Check out this video from Glasgow just last week. Note that it seems to be working.
2012 Thunder Over Scotland Tour from Shane Sands on Vimeo.
The Seminary Answer
So what's the deal with Alistair Begg? How does such an intelligent, gifted man know virtually nothing of open-air preaching in the 21st century?
I told Robert later that Begg gave the seminary answer to the question.
In seminary, evangelism is either relegated to trendy, cool methodologies (right now the "missional" term is the thing) or to old stand-bys such as Campus Crusade's four spiritual laws or some convoluted mish-mash of methodologies meant to take the best from all and scrap the objectionable. In other words, seminary training on evangelism isn't much better than what you can get in an average Sunday School class in a local church. Or it might be far worse. Someone who has taken the Basic Training Course from Way of the Master has a far more coherent and Biblical method of sharing the gospel than what is offered in most seminaries.

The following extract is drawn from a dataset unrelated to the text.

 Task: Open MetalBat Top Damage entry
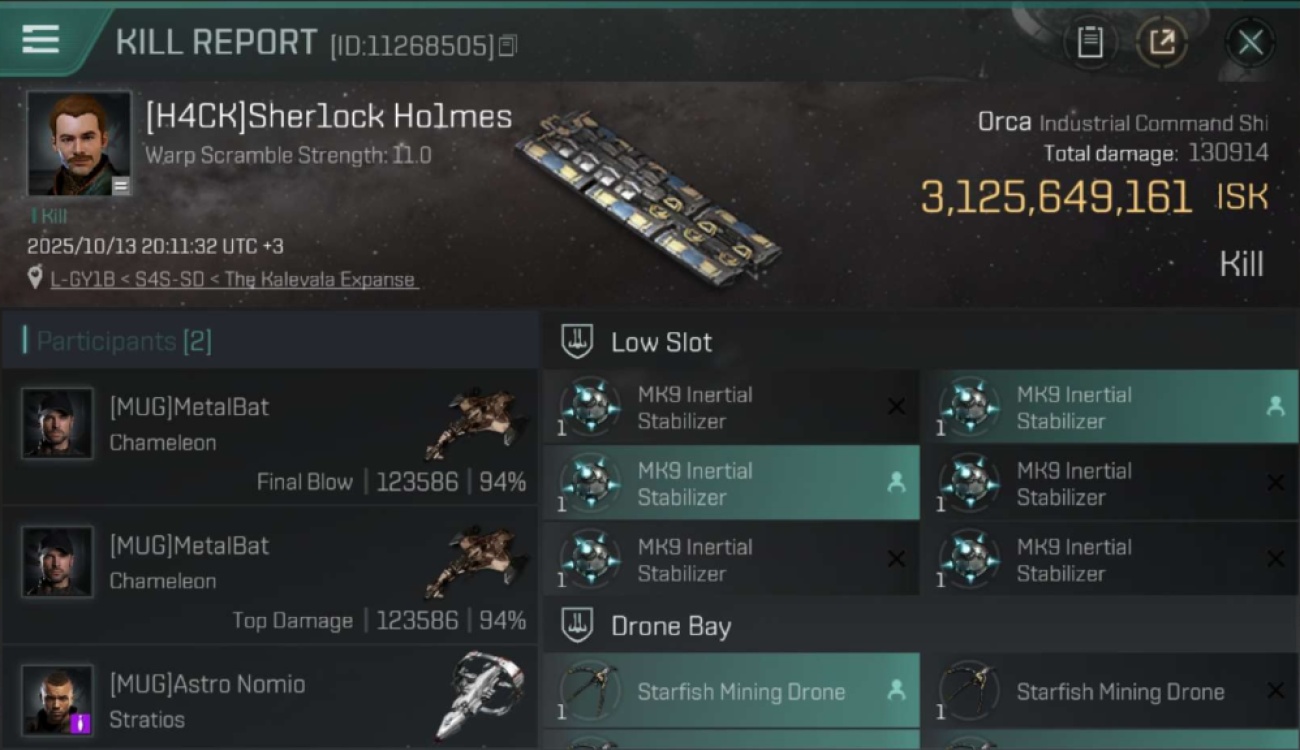click(x=270, y=576)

Robert and others like him have a crazy idea. Remember the whole KISS acronym? Keep It Simple, Stupid. We have a Bible, there are people on the street, and in a postmodern society that rejects absolutes and meaning, preach the gospel and watch people interact with it real-time. After all, Jesus and the apostles seemed to think it worked as did many major figures throughout church history (Spurgeon, Whitefield, Wesley, Flockhart, Peden, Moody, etc.).
Abuses Do Not Disqualify the Methodology
So why don't men of the stature of Begg acknowledge or support the Biblical nature and call of open-air preaching? I suspect the abuses have a lot to do with it. James White agreed to accept an invitation to speak at an open-air preacher's conference in 2010 after much soul searching because of the antics of some misguided Pelagians in a venue where White used to go to witness. Their lack of local church affiliation, a common issue in street preaching circles, was also a concern for White. I am glad he agreed to come anyway because we all were greatly blessed by his message on Isaiah 6. Discarding open-air preaching because of the bad theology of some in the camp would be like discarding pulpit preaching because there are preachers like Kenneth Copeland, Joel Osteen, Jimmy Swaggart, and Ted Haggard.

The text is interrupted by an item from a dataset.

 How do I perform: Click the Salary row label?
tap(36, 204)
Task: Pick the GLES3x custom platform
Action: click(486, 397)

I think the church as a whole would be greatly blessed if men of the stature of Begg, White, John MacArthur, John Piper, Mark Dever, C.J. Mahaney and many others would take to the public square and preach the gospel. I know these men are busier than I have ever thought of being, but arranging to have some of them preach in a free speech zone on a college campus would be a great encouragement to the entire church to do evangelism. We would all probably learn something in the process.

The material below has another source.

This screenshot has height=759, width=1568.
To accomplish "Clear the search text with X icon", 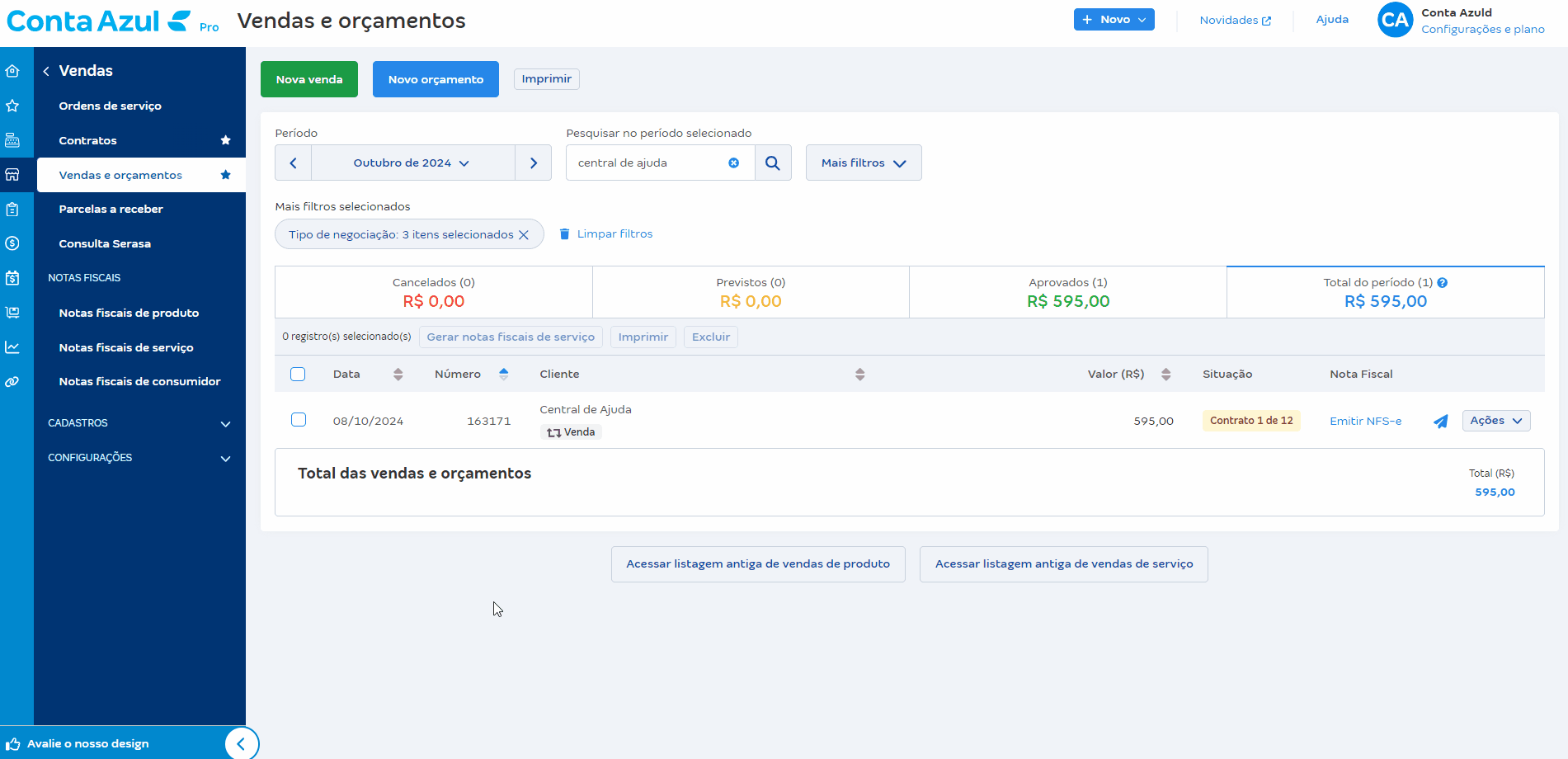I will (x=733, y=163).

Here is my open-air preaching dream team.
I hope no one misunderstands me. All of these men have made valuable contributions to the Body of Christ. We are all stronger for their work. But one area that has been weak within the Body in recent years is evangelism. Watching James White handle a heckler at a secular university or seeing Mahaney preach the cross in a similar environment would go a long ways toward motivating the Body to do the same. We would also have excellent examples of open-air preaching to emulate. It's a pipe dream, I know, but we can all dream.
Someone with a whole lot more money than I have could put something like this together. Maybe they could call it Together for the Gospel. That sounds strangely familiar--might already be taken. Kinda catchy though.